RISC perspective

Guy Harris guy at rlgvax.UUCP
Sat Mar 10 13:07:21 AEST 1984


This is a spinoff from a comment about speeding up C programs by advising
the C compiler what to put into registers.

The idea is good, but there's one problem with its current implementation;
there's no way to make those hints truly "machine-independent".  The problem
is that you want to use all the registers you can (actually, there's even
a tradeoff here; you get extra performance from instructions referencing
registers, but you do have to save and restore those registers, and if you
have complicated expressions you may run out of scratch registers and be
forced to use temporaries in memory), but "all the registers you can" is
machine-dependent.  On the PDP-11, "all the registers you can" in the Ritchie
and Johnson compilers is 3; on the VAX-11, it's 6, and on the M68000, it's
(at least on our compiler) 6 registers not containing pointers and four
registers containing pointers.  Just declaring everything you can to be
"register" wins only if 1) there are enough registers to satisfy your requests
or 2) the variables that will cause the greatest improvement when put in
registers are assigned to registers first, and the less important ones cause
the compiler to ignore the "register" declaration.

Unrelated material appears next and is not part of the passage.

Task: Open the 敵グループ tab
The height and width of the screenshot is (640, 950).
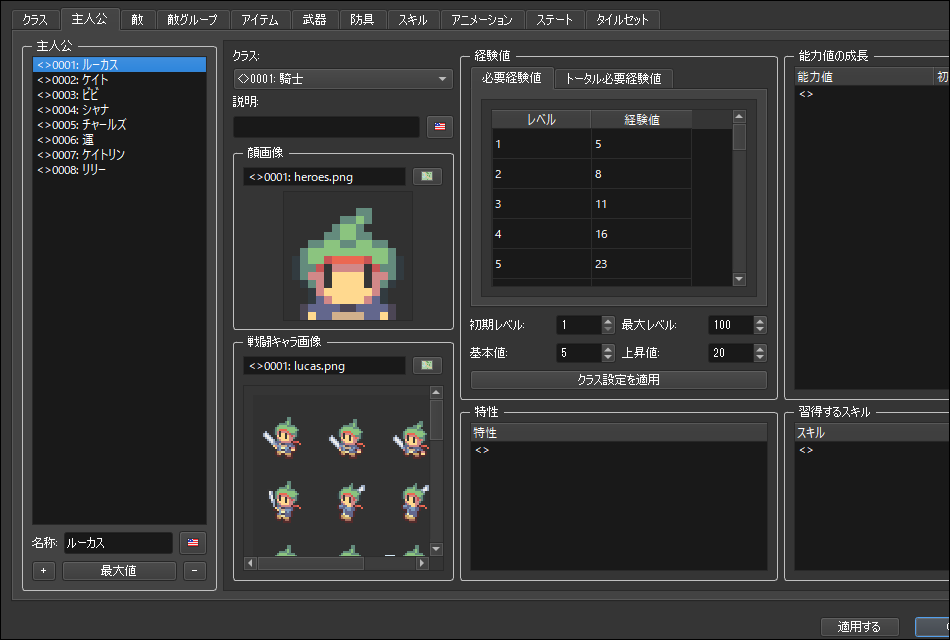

You can sort of rig it to work right, on compilers that assign "register"
variables to registers in the order they encounter them in the source text,
buy putting the "best" candidates first; however, 1) this means you may not
be able to use the "register parameter" feature, 2) it makes your code a
little less readable, and 3) most importantly, it requires you to know what the
compiler does - but what happens if the compiler doesn't work that way?
Writing portable code to use registers efficiently is tricky at times.